Help with clusters; multi-elastisearch (opensearch) vs multi-graylog clusters

1. Describe your incident:
I am looking for general guidance on clusters and am confused.
I’m referencing this doc: https://graylog.org/post/back-to-basics-from-single-server-to-graylog-cluster/
But almost every link within it 404s.
What is the difference between multi-elasti/opensearch and multi-graylog clusters? I need help understanding this primarily.

Secondly, what would be my better use case for my infrastructure. I’ve got multiple data centers that, ideally, each have their own syslog (graylog) to collect logs locally, and send them all to one central, searchable web interface (again graylog). So should I have multi-graylog or multi-opensearch instances here? I am entirely new to graylog and central logging services all together.

2. Describe your environment:

  • OS Information: Linux, Ubuntu Server 22.04 LTS, latest OS and package updates/upgrades applied.

  • Package Version:
    Graylog Open
    graylog-5.2-repository/stable,now 1-2 all [installed]
    graylog-server/stable,now 5.2.5-1 amd64 [installed]
    graylog-sidecar-repository/now 1-5 all [installed,local]
    graylog-sidecar/sidecar-stable,now 1.5.0-2 amd64 [installed]

opensearch/stable,now 2.12.0 amd64 [installed]

mongodb-database-tools/jammy,now 100.9.4 amd64 [installed,automatic]
mongodb-mongosh/jammy,now 2.2.2 amd64 [installed]
mongodb-org-database-tools-extra/jammy,now 6.0.14 amd64 [installed,automatic]
mongodb-org-database/jammy,now 6.0.14 amd64 [installed,automatic]
mongodb-org-mongos/jammy,now 6.0.14 amd64 [installed,automatic]
mongodb-org-server/jammy,now 6.0.14 amd64 [installed,automatic]
mongodb-org-shell/jammy,now 6.0.14 amd64 [installed,automatic]
mongodb-org-tools/jammy,now 6.0.14 amd64 [installed,automatic]
mongodb-org/jammy,now 6.0.14 amd64 [installed]

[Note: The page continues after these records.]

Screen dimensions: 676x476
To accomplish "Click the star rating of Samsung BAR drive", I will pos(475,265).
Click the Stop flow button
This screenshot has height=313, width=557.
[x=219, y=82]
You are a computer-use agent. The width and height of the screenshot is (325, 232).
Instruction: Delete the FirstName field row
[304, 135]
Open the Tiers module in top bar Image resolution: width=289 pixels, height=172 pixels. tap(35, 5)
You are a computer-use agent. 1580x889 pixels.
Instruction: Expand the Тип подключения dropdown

  • Service logs, configurations, and environment variables:
    The whole stack (graylog, opensearch, mongodb) are all running directly on this server. No docker involved.
    I can provide logs at request but I’m not having tech issues per se, its working, I just want to expand the setup for my other data centers, but still work as “one” collective unit. I want to be able to log into the one central UI and review logging data for what in total will be 3 separate data centers, geographically around north america, over VPNs.

Looking to ingest ~100GB of data or more for 3 locations.

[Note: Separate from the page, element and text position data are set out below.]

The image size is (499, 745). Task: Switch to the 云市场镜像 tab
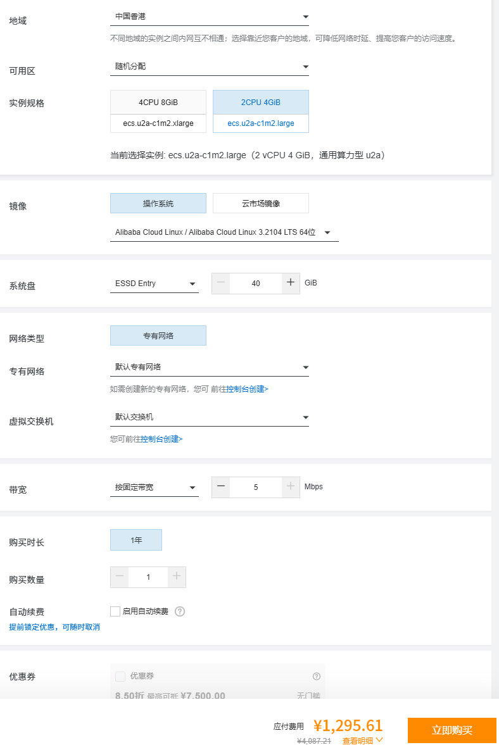[260, 203]
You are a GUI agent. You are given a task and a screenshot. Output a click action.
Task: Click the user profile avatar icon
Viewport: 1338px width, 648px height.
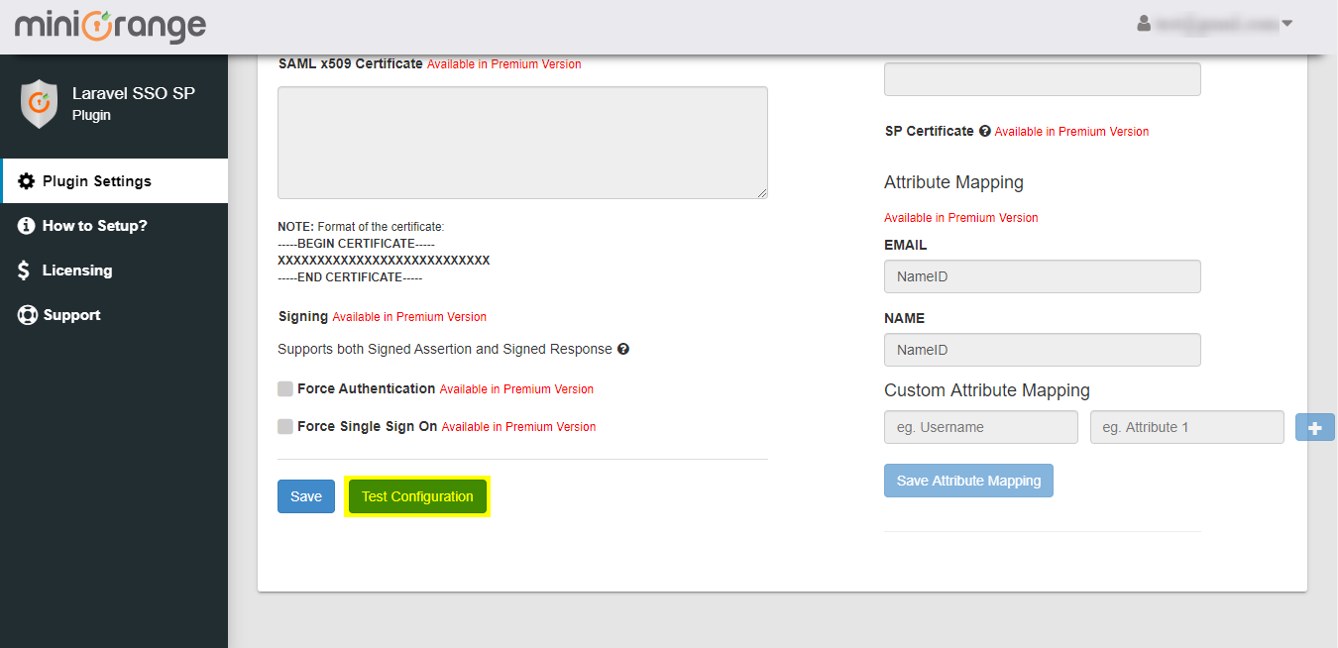[x=1144, y=23]
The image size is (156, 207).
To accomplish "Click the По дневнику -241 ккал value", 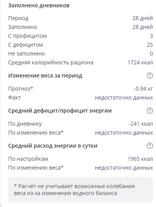I will 141,124.

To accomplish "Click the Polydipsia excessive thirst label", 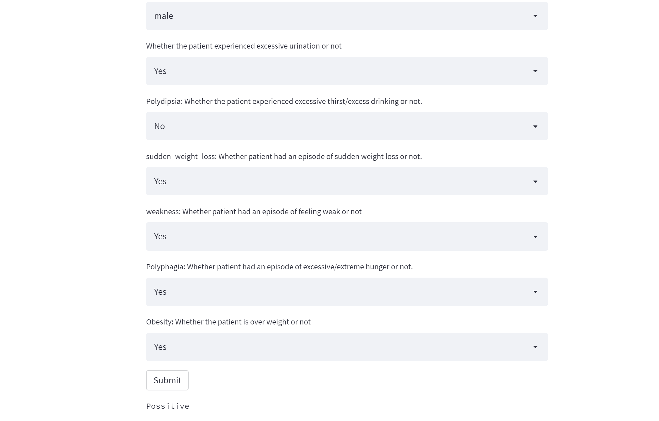I will [x=284, y=101].
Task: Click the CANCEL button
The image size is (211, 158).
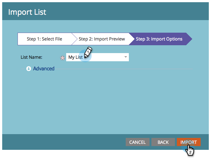Action: point(138,142)
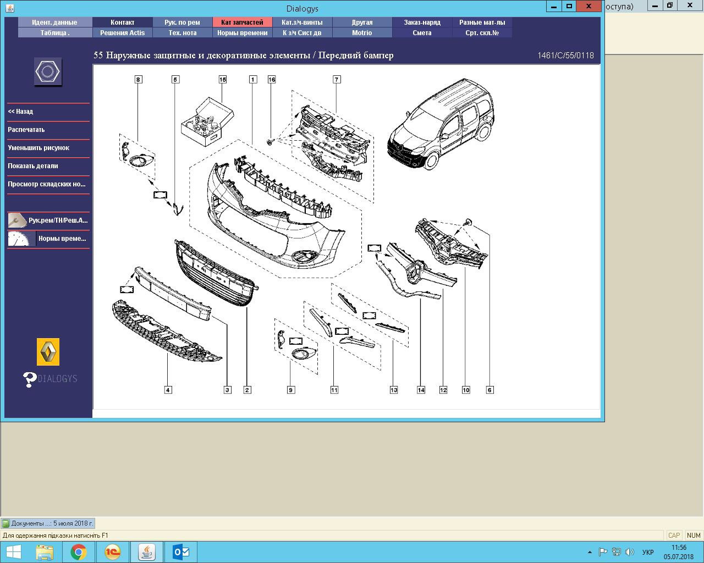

3. What steps have you already taken to try and solve the problem?

I tried some internet searches, as well as graylog documentation, but unfortunately a ton of links 404 in these docs:

Another helpful doc that 404s:
http://docs.graylog.org/en/3.0/pages/configuration/multinode_setup.html

More documentation I’ve referenced:

https://www.linode.com/docs/guides/create-a-mongodb-replica-set/

4. How can the community help?

I would like general info/best practices. Maybe there are other docs or old topics that can help.

Also, is docker just better overall? What would everyone recommend? Im not against doing it all again with docker.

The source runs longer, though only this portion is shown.